There have been three known systems for color image pickup, a three-tube system, a twin-tube system, and a single-tube system. In a three-tube system, the color of an image is divided to three elementary colors through a spectrofilter, and each color element of the image is illuminated on the screen of an image pickup tube. In a twin-tube system, the brightness is picked-up by the first tube, and the color hue (the combination of red and blue, or red and green) is picked-up by the second tube. While in a single-tube system, both the brightness and the color are picked-up by a single tube. Generally, the three-tube and twin-tube systems are better than the single-tube system as far as picture quality is concerned. However, said two systems have the disadvantage that the characteristics of the two or three pickup devices must be exactly equal, and the structure of the apparatus is complicated. It should be appreciated that it is rather difficult to obtain a plurality of image pickup devices of the same characteristics. On the other hand, a single-tube system has provided both the brightness signal and the color signal for a color television system by utilizing a color stripe filter shown in FIG. 1(A) or FIG. 1(B), or by controlling the pickup characteristics of the pickup cells of the pickup tube. In FIGS. 1(A) and 1(B), "C" shows cyan "Y.sub.1 " is yellow, "R" is red, "B" is blue, "G" is green, "B.sub.1 " is black, and "Y" is transparent. In FIG. 1(A), a filter has a transparent substrate (Y) with stripes of yellow (Y.sub.1) and inclined stripes of cyan (C). The scanning by an image device is performed horizontally along the arrow in the figure, and each scanning line picks up the color components cyan, white, yellow, etc. Those color components are differentiated by utilizing the frequency difference of those color components, or by applying a strobe pulse to the scanned signal to sample each color component from said scanned signal. In FIG. 1(B), four stripes of red(R), blue(B), green(G), and black(B.sub.1) are arranged as shown in the figure, and the scanning is performed along the horizontal line, therefore, the four components appear in the scanning line in sequence. Those color components are picked up by applying a strobe pulse to the scanned signal to sample the same and differentiate each color component.

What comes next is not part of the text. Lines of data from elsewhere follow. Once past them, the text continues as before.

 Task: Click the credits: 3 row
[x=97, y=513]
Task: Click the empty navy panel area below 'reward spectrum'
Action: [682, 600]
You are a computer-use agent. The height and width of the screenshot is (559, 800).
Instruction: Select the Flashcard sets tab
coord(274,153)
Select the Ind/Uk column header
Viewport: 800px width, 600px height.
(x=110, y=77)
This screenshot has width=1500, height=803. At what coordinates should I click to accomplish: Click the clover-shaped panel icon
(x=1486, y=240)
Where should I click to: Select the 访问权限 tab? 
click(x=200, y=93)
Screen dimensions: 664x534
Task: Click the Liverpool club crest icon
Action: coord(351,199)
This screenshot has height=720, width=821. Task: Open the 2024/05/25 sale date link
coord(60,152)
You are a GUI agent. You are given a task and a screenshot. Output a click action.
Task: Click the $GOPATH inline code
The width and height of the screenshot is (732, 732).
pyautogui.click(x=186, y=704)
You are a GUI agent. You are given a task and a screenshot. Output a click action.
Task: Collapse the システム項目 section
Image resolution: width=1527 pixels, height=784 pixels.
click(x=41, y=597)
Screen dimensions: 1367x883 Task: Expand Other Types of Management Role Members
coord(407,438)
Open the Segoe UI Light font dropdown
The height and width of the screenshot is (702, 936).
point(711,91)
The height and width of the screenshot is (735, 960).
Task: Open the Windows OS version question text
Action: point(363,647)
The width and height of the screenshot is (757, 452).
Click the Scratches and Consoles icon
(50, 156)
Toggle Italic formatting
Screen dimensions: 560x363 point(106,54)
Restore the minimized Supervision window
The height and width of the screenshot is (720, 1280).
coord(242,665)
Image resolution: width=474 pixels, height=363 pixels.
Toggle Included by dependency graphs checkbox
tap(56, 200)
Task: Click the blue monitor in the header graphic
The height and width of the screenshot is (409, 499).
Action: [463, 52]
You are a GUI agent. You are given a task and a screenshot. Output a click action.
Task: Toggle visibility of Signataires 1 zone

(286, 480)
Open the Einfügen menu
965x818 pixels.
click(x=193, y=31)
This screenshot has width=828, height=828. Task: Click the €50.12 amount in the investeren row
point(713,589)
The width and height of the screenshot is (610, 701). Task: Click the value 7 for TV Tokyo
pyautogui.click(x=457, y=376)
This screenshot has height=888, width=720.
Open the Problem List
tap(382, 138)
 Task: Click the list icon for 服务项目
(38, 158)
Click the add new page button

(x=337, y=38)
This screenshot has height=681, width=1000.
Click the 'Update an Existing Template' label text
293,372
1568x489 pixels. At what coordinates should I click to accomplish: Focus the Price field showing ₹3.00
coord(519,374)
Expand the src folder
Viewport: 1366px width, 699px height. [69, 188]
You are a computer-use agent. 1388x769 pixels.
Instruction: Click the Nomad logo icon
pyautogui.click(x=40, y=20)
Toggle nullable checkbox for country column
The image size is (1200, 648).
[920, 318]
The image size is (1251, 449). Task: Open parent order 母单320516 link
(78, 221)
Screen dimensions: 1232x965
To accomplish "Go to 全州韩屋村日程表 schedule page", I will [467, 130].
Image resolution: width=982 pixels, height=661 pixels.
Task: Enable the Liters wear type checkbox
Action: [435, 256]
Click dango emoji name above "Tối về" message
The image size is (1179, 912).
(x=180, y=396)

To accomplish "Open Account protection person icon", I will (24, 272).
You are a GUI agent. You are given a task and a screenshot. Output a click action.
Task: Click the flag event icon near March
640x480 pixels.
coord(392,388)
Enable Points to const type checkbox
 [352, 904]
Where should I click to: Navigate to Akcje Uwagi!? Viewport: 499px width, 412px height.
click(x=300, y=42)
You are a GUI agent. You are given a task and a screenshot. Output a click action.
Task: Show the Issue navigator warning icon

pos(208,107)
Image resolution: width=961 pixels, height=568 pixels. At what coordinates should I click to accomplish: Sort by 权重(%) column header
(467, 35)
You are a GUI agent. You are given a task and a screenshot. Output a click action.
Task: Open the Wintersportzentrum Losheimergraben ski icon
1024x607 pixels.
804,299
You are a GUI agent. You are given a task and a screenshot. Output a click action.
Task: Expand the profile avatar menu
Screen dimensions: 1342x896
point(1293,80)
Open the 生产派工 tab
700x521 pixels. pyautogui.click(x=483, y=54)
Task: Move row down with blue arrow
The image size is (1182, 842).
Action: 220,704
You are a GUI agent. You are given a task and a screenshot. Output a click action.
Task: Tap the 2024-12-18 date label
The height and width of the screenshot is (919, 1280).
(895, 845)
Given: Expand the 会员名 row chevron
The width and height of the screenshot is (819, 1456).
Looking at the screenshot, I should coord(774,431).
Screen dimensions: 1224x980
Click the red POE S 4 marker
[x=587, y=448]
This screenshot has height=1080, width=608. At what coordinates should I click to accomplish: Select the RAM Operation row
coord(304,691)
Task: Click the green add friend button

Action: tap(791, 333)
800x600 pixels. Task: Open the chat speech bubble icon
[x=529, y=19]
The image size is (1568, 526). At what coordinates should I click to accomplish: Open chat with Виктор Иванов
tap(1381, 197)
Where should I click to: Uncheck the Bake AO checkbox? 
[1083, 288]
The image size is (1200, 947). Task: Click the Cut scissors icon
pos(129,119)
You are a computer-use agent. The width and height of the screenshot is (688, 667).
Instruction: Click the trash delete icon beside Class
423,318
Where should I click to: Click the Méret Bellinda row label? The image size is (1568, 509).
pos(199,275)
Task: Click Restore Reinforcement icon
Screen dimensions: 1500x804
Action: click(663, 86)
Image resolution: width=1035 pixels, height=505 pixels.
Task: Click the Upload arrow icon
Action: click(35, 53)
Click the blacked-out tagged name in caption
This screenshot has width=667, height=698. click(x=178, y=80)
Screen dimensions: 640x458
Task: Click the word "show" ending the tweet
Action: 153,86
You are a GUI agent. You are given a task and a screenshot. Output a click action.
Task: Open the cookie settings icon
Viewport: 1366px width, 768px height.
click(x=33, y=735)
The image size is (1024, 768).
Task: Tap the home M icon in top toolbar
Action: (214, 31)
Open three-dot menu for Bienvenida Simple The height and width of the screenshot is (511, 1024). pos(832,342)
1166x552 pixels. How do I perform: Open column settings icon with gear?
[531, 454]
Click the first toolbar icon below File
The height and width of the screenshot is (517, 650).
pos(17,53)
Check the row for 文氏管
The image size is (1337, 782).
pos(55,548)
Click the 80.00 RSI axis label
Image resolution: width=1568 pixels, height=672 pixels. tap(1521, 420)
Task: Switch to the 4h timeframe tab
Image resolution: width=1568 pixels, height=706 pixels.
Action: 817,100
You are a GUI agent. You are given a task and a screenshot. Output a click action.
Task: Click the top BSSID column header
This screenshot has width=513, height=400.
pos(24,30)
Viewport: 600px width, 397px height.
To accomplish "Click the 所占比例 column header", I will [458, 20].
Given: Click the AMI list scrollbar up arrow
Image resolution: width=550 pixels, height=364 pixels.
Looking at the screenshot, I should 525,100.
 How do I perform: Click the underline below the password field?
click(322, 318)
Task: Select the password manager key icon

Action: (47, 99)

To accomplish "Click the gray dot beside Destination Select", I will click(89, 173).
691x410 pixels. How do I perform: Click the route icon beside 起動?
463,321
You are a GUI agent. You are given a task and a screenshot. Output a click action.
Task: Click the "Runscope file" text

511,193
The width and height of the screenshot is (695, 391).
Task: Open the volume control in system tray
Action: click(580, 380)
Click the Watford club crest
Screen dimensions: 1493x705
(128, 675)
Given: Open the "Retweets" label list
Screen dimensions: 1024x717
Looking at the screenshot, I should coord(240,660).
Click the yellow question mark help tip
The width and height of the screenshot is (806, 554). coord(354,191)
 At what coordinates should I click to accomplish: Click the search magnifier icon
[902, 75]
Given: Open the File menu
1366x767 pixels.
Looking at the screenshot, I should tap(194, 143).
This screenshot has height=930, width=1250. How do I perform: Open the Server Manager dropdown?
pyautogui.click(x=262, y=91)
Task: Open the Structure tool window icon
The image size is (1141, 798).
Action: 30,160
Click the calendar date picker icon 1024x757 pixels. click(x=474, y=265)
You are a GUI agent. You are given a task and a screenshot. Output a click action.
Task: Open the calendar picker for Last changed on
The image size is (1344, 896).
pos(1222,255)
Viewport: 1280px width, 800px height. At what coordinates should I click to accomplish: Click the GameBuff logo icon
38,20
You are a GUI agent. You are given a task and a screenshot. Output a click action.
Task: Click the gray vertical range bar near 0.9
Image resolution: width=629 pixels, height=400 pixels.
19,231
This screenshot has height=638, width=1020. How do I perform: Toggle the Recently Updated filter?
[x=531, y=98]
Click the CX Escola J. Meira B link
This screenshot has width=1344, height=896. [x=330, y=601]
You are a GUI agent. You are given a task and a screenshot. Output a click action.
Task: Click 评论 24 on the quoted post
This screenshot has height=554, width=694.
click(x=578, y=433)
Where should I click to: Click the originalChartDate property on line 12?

However, the prior single-tube system shown in FIGS. 1(A) and 1(B) has the disadvantage that the picture quality or resolution, and the brightness of the picked up image are insufficient, since each picture cell is substantially composed of three or four color cells. That is to say, the resolution of the color television signal utilizing the color filter in FIG. 1(A) or FIG. 1(B) is only one third or one fourth of the resolution of a black-and-white television signal. Further, it should be noted that when a CCD device (charge coupled device) is utilized as an image pickup device, the resolution is not sufficient since the resolution or the number of the CCD device cells is not sufficient. Accordingly, the picture quality of a prior color television system utilizing a single image pickup device has not been acceptable.
Although we referred to three-tube systems, twin-tube systems or single-tube systems, those terms should be replaced by three-device systems, twin-device systems or single-device systems when a solid state image pickup device like CCD is utilized.